• 依頼内容 1: 一覧のうち「You are a computer-use」を含む行から一覧の最後の行までを、両端の行も含めて、「番号」と「行」の2列からなるMarkdownの表に変換してください。空行は除き、画像は答えに入れないでください。

===== 文書の抜粋

日本の強みを活かしたイノベーションエコシステム S&Ⅱ協議会設立発表会・記念シンポジウムを終えて

 今年7月、科学技術を軸としたオープンイノベーションや研究開発型スタートアップの創造・育成を加速するための自律的なコミュニティ形成を目指して内閣府に設立された、サイエンス&イノベーション・インテグレーション(S&Ⅱ)協議会。
 7月27日に開催されたS&Ⅱ協議会設立発表会・記念シンポジウムでは、サイエンスを軸にするスタートアップ、スタートアップを支援するアクセラレーターやVC、オープンイノベーションに取組む企業、産学連携に取組む大学などが参加し、日本版イノベーションのエコシステムについて熱心な議論が繰り広げられた。
 S&Ⅱを主導し、シンポジウムにも主催者として参加した前科学技術政策担当大臣の鶴保庸介参議院議員。スタートアップ支援を行い、当日はパネルディスカッションのモデレーターを務めた(株)HEART CATCH代表取締役西村真里子氏。
 お二人に、シンポジウムを振り返りながら、今後、S&Ⅱ協議会の期待される役割を語ってもらった。

高まる「オープンイノベーション」への期待

シンポジウムには500人以上の申し込みがあり、抽選で300人に絞ったのですが、それだけ「オープンイノベーション」というキーワードへの関心の高さを感じました。ベンチャー支援、民間、大学など様々な機関からの参加がありましたが、まずは率直なご感想を聞かせてください。

==========
===== 課題用データ

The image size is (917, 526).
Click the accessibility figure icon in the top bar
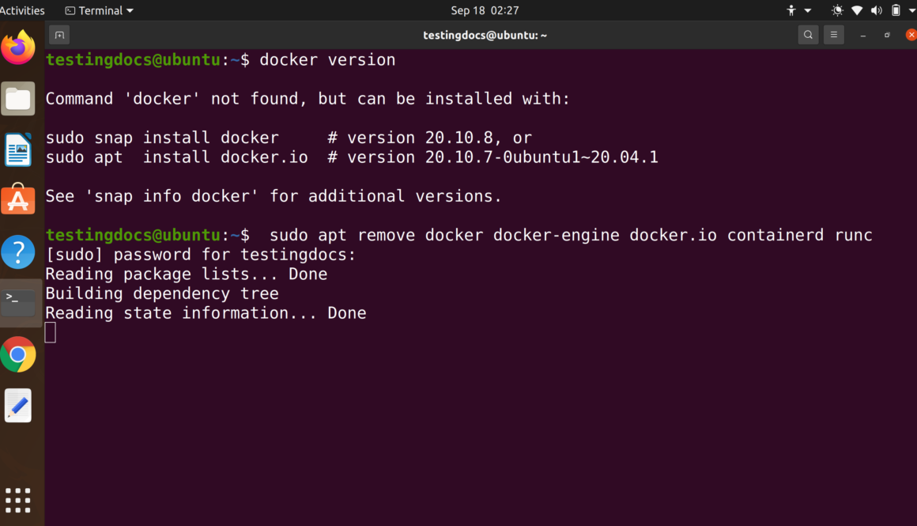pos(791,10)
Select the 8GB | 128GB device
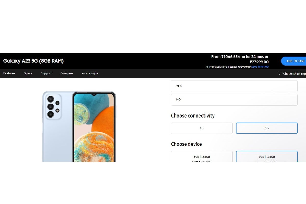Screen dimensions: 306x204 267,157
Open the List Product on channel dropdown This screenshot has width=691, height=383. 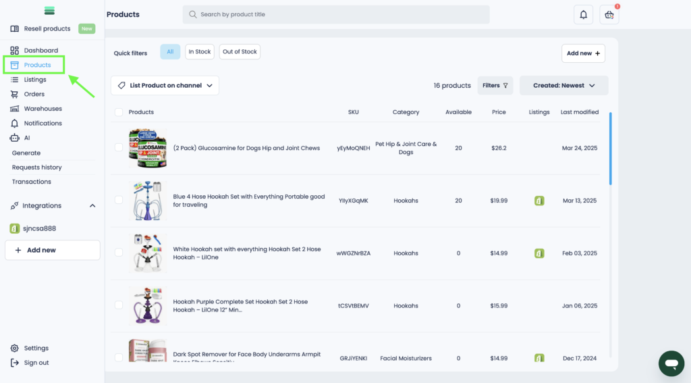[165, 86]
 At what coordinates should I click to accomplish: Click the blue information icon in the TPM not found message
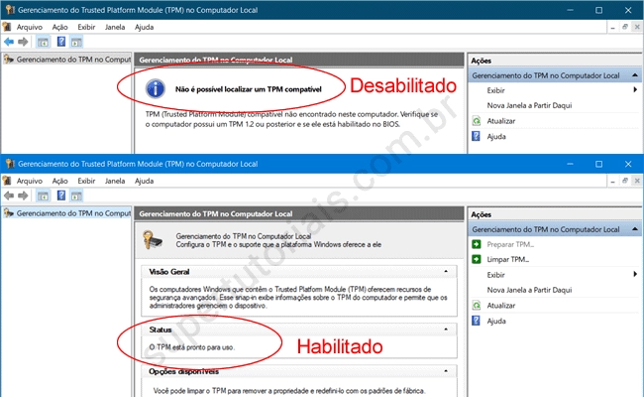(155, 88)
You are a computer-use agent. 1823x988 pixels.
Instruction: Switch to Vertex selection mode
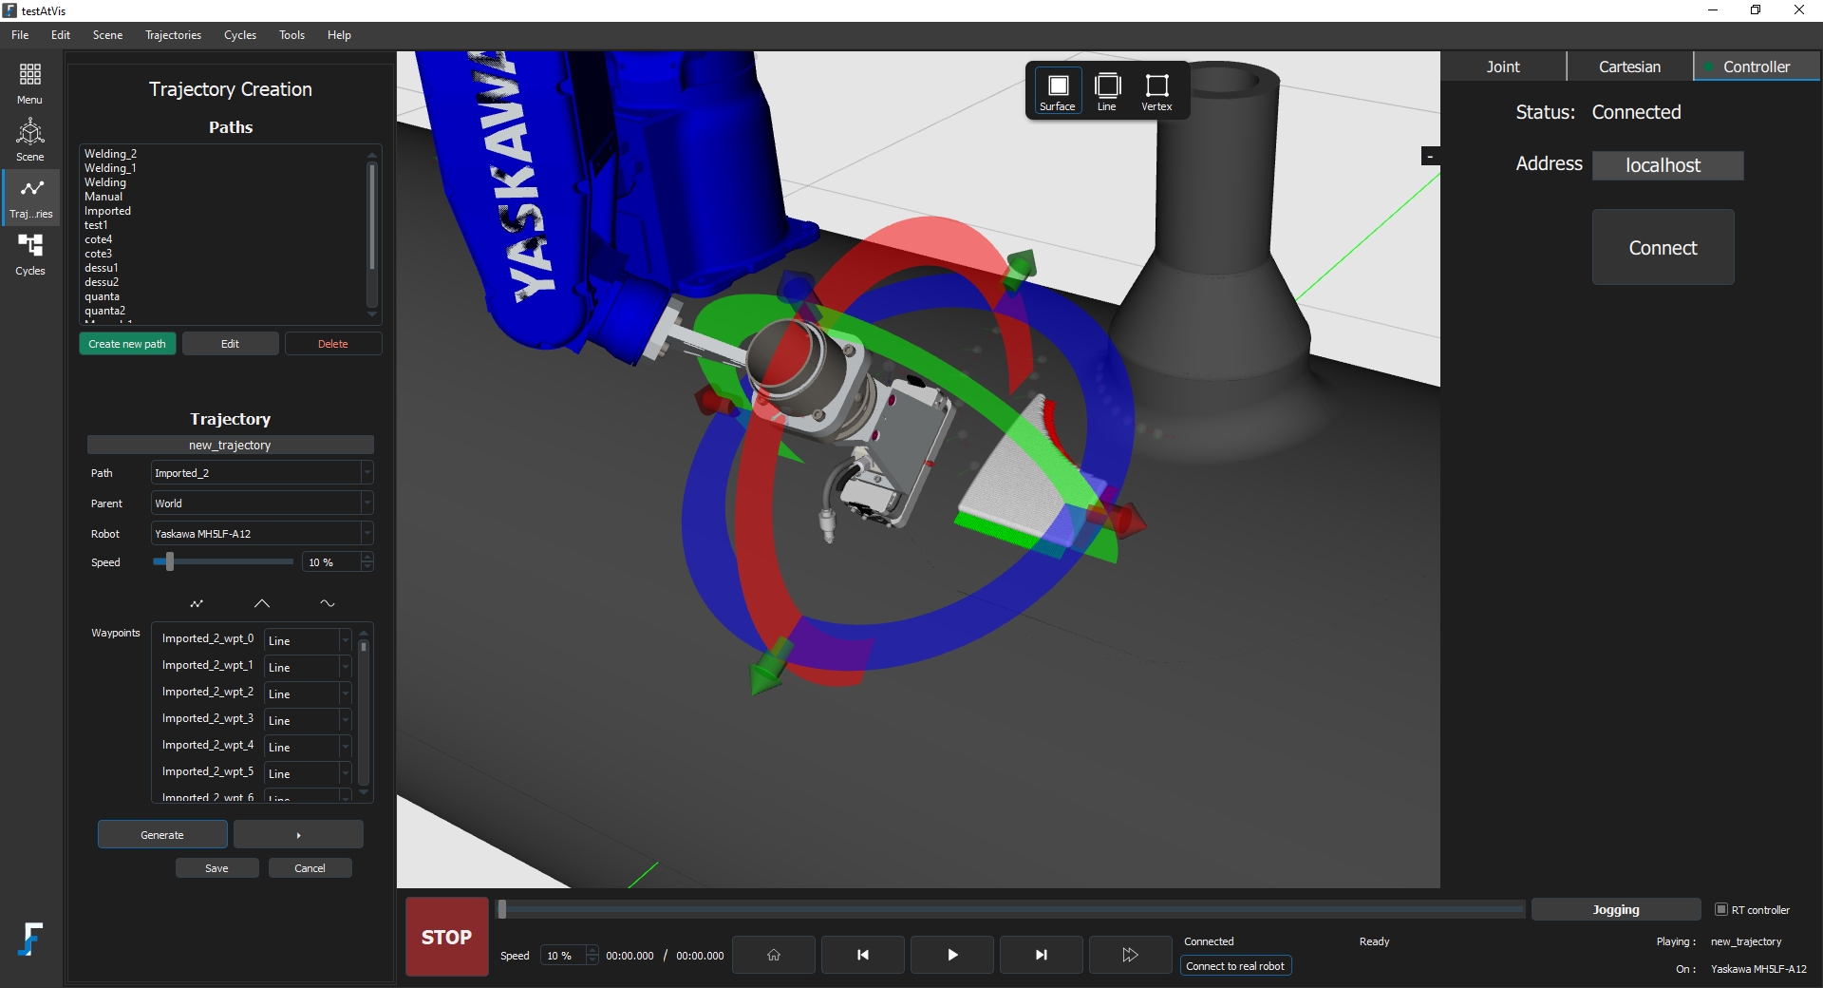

==========

• 依頼内容 2: S&Ⅱ協議会についての文書から、「7月27日に開催されたS&Ⅱ」から「なご感想を聞かせてください。」までを一字一句違えずに書き写してください。

• 回答 1:
| 番号 | 行 |
|---|---|
| 1 | You are a computer-use agent. 1823x988 pixels. |
| 2 | Instruction: Switch to Vertex selection mode |

• 回答 2:
7月27日に開催されたS&Ⅱ協議会設立発表会・記念シンポジウムでは、サイエンスを軸にするスタートアップ、スタートアップを支援するアクセラレーターやVC、オープンイノベーションに取組む企業、産学連携に取組む大学などが参加し、日本版イノベーションのエコシステムについて熱心な議論が繰り広げられた。
 S&Ⅱを主導し、シンポジウムにも主催者として参加した前科学技術政策担当大臣の鶴保庸介参議院議員。スタートアップ支援を行い、当日はパネルディスカッションのモデレーターを務めた(株)HEART CATCH代表取締役西村真里子氏。
 お二人に、シンポジウムを振り返りながら、今後、S&Ⅱ協議会の期待される役割を語ってもらった。

高まる「オープンイノベーション」への期待

シンポジウムには500人以上の申し込みがあり、抽選で300人に絞ったのですが、それだけ「オープンイノベーション」というキーワードへの関心の高さを感じました。ベンチャー支援、民間、大学など様々な機関からの参加がありましたが、まずは率直なご感想を聞かせてください。